**WHAT NEEDS TO BE DONE:** In the excerpt on prompt caching costs, reproduce word for word the passage that opens with the words containing "How is this" and closes with "weekly share directly?".

Why does an ISO date on line 3 cost so much over a week?

Prompt caching is byte-exact. The cached prefix has to match the new request byte-for-byte to count. The analyzer's regex at src/lib/analyzer.ts line 194 fires on \b20[2-9]\d-\d{2}-\d{2}|today|this session|right now\b in the first 20 lines. Each new chat session rewrites the date. Each new date means a brand-new cached prefix. Across a week, that's 25 fresh prefixes instead of 1, and every turn in every session pays full input cost. The line is roughly 10 tokens. It is responsible for an order of magnitude more weekly billing than the rest of the file combined.

I am on Max 20x with the temporary 50% boost. Does this still matter?

Yes, in two ways. First, the boost is temporary; Anthropic has not said whether the new ceiling becomes permanent or drops back at the July 13 reset. Second, if you run multiple Claude Code sessions concurrently or fan out to subagents, the weekly Opus budget moves faster than people expect. The math compounds across (sessions per day) × (turns per session) × (subagents per turn). A 6,000-token CLAUDE.md cache-busted across 35 sessions of 30 turns each with two subagents fanning out is over 12.7 million tokens of rehydration. That is real percentage of Max 20x's weekly Opus envelope.

How is this different from the per-session token cost audit?

The per-session audit answers 'what does this session cost' in three states (cold, cached, cache-busted). The weekly quota audit answers 'what share of my Max plan's seven-day cap does this file consume'. The session math is one multiplication. The weekly math multiplies session math by sessions per day, days per week, and subagents per turn. The reason this matters is that nobody hits the rolling-window cap on a Tuesday. They hit the weekly cap on a Wednesday afternoon after four normal-feeling days, and the bill that surprised them came from rehydrating CLAUDE.md, not from the code Claude wrote.

Does the ccmd analyzer compute the weekly share directly?

Today the free analyzer at ccmd.dev computes total tokens, the Karpathy 12-rule pass rate, line-by-line findings (cache_bust, bloat, vague, aspirational, conflict, duplicate, missing_why), and per-session cost. Weekly multipliers are a paste-and-tune number in the FAQ rather than a UI yet. The constants are public: src/lib/analyzer.ts holds chars / 4 for tokens (line 38), TURNS = 30 for a long session (line 266), and OPUS_IN_PER_M for the input rate. Multiply your sessions/week by your turns/session and the formula falls out.

What is the single line I should cut first to stop the weekly burn?

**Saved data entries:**
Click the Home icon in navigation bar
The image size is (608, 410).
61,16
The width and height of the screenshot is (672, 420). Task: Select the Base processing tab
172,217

**EXERCISE RESULT:**
How is this different from the per-session token cost audit?

The per-session audit answers 'what does this session cost' in three states (cold, cached, cache-busted). The weekly quota audit answers 'what share of my Max plan's seven-day cap does this file consume'. The session math is one multiplication. The weekly math multiplies session math by sessions per day, days per week, and subagents per turn. The reason this matters is that nobody hits the rolling-window cap on a Tuesday. They hit the weekly cap on a Wednesday afternoon after four normal-feeling days, and the bill that surprised them came from rehydrating CLAUDE.md, not from the code Claude wrote.

Does the ccmd analyzer compute the weekly share directly?